The Bloomberg U.S. Financial Conditions Index Plus has risen in recent weeks, surpassing an unprecedented three standard deviations above normal levels and signaling an extraordinary level of risk-taking in the financial markets. This risk augurs an increase in regulatory activity, especially when it comes to digital assets.
The Plus index was created to augment the ordinary financial conditions index (shown by the green line in the figure below) by detecting bubbles in the tech sector, the housing sector and fixed-income markets.
It is becoming increasingly likely that the froth in the markets for digital assets and the risk it brings are why federal authorities have begun signaling stepped-up scrutiny.
The Federal Reserve’s recent rhetoric almost surely is a sign that it intends to introduce an American-based central bank digital currency, along with the FedNow service that seeks to deliver a new instant payment infrastructure.
Both will affect financial market valuations and the inchoate market structure that underscores cyber assets.
The recent rise in digital assets is much different from other asset classes. For example, during the pandemic, the value of homebuilder exchange-traded funds increased by 144% between March 2020 and May 2021. This was because of heavy demand for new housing and shifts in residential spending during the pandemic.
Investment in housing stock, however, will generate consumer spending and has been the major factor in the accumulation of household wealth for generations.

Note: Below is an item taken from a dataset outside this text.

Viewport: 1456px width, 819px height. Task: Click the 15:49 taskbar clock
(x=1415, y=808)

The same cannot be said about speculative digital assets.
But admittedly, there were bound to be bubbles in other areas of investment that would bleed into the financial markets. We attribute recent speculative demand for alternative assets to the lack of return in the fixed-income market. We have seen this search for yield before, but in this peculiar era of pandemic investing, we are seeing it in spades, and it carries sufficient risk that warrants a response by regulatory authorities.

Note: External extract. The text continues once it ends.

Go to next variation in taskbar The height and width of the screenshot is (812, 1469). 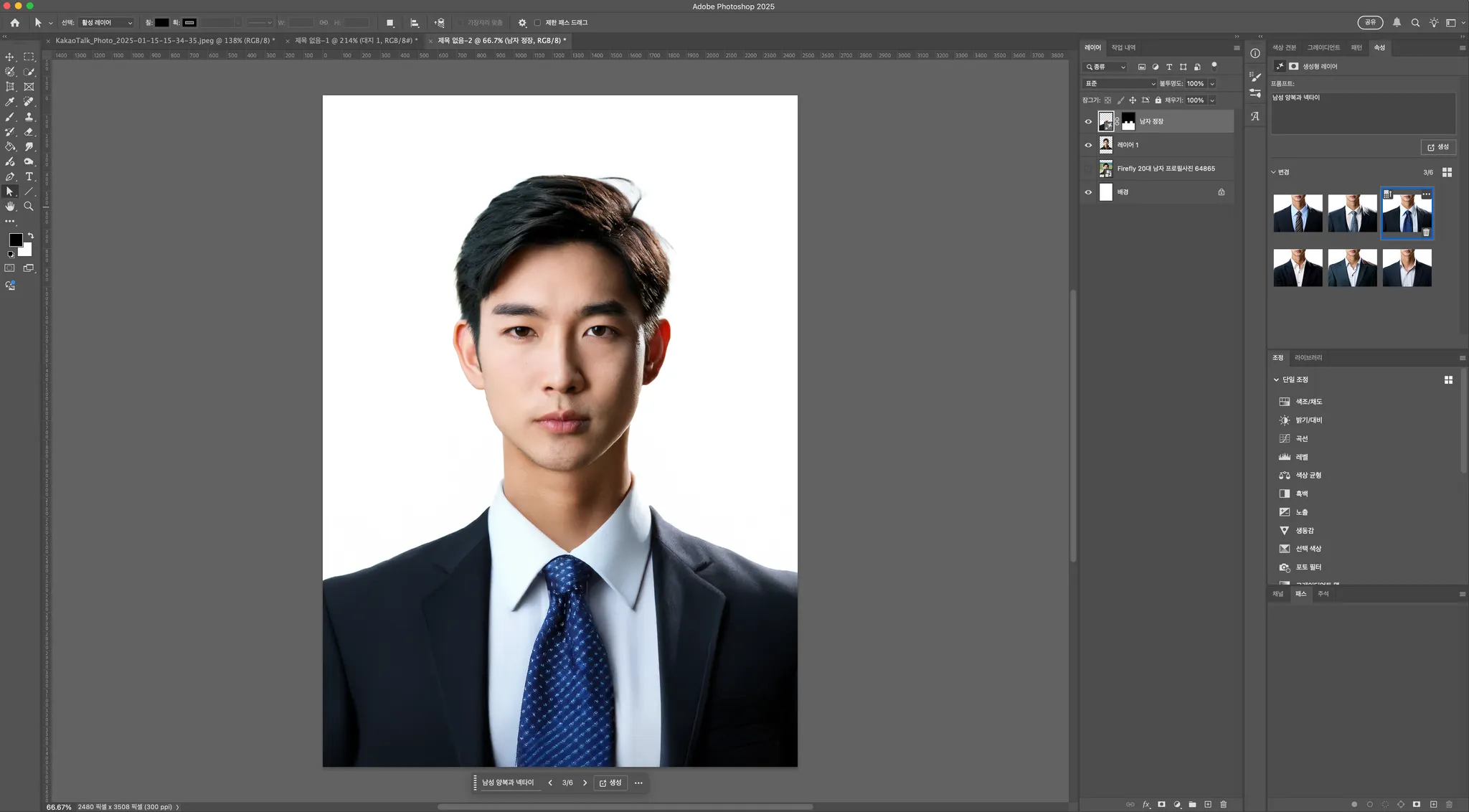(x=585, y=783)
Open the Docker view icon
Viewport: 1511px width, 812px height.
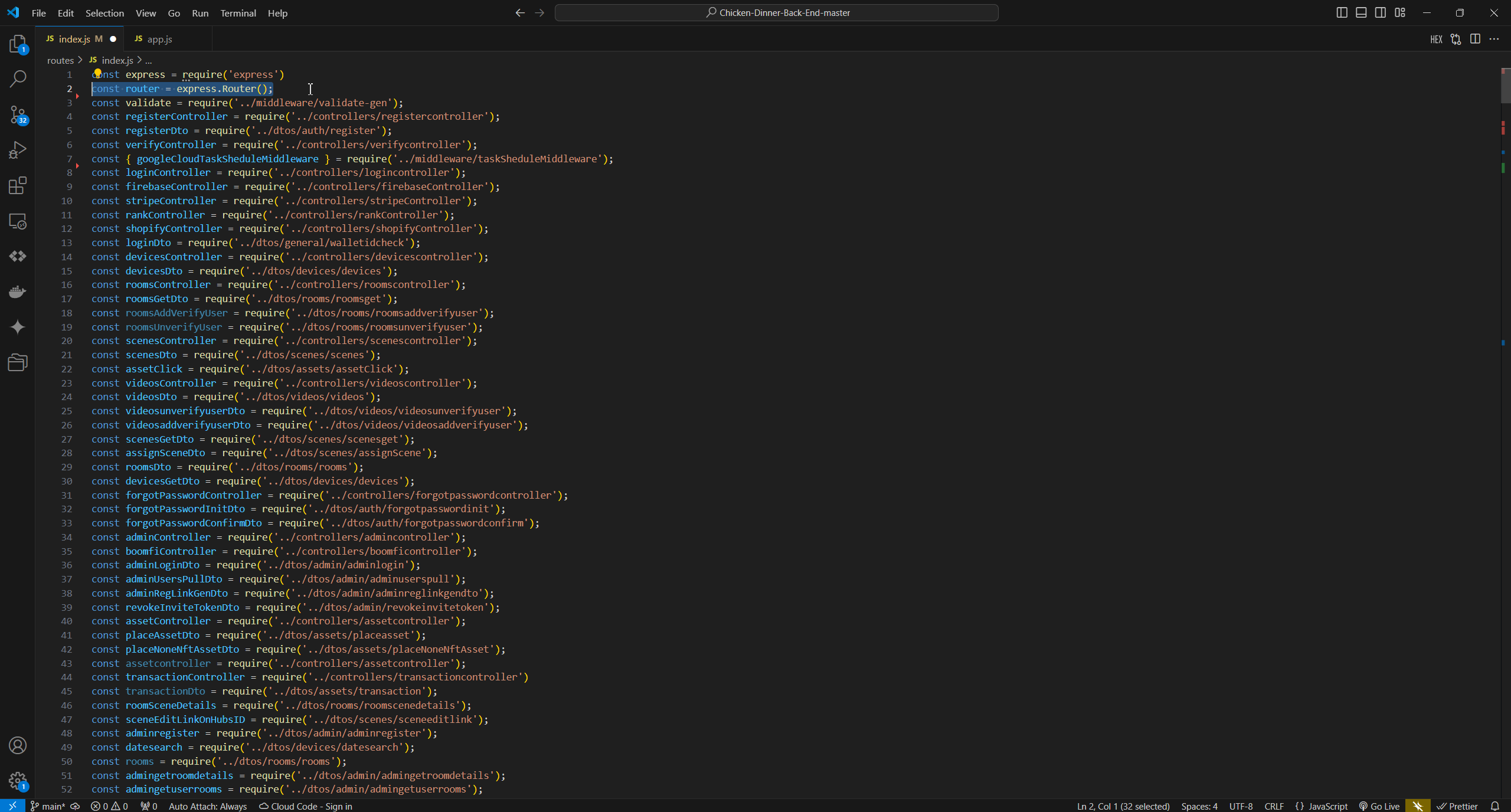(18, 292)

From March 2020 to May 2021, there was a 175% increase in the share price of GameStop, a videogame retailer. And the value of Bitcoin, a cryptocurrency, increased by 490%.
Neither of those assets is a store of value and Bitcoin could not be construed as a stable alternative to the dollar or the other major currencies.
But investor exposure to the 44% drop in Bitcoin trading in the just the past six weeks or to the 90% drop in GameStop share prices in February—followed by a 30% drop a few weeks later—nevertheless presents a threat to financial stability.
Asset-price bubbles have the potential to burst, which can cause a freeze-up in the financial sector and the potential for an economic disaster. While we do not expect the Fed to reverse policy at this point, we anticipate the monetary authorities to seek regulatory remedies.
The economy needs to be revived quickly so that fixed-income securities can once more offer a sufficient and stable rate of return for household and business investment.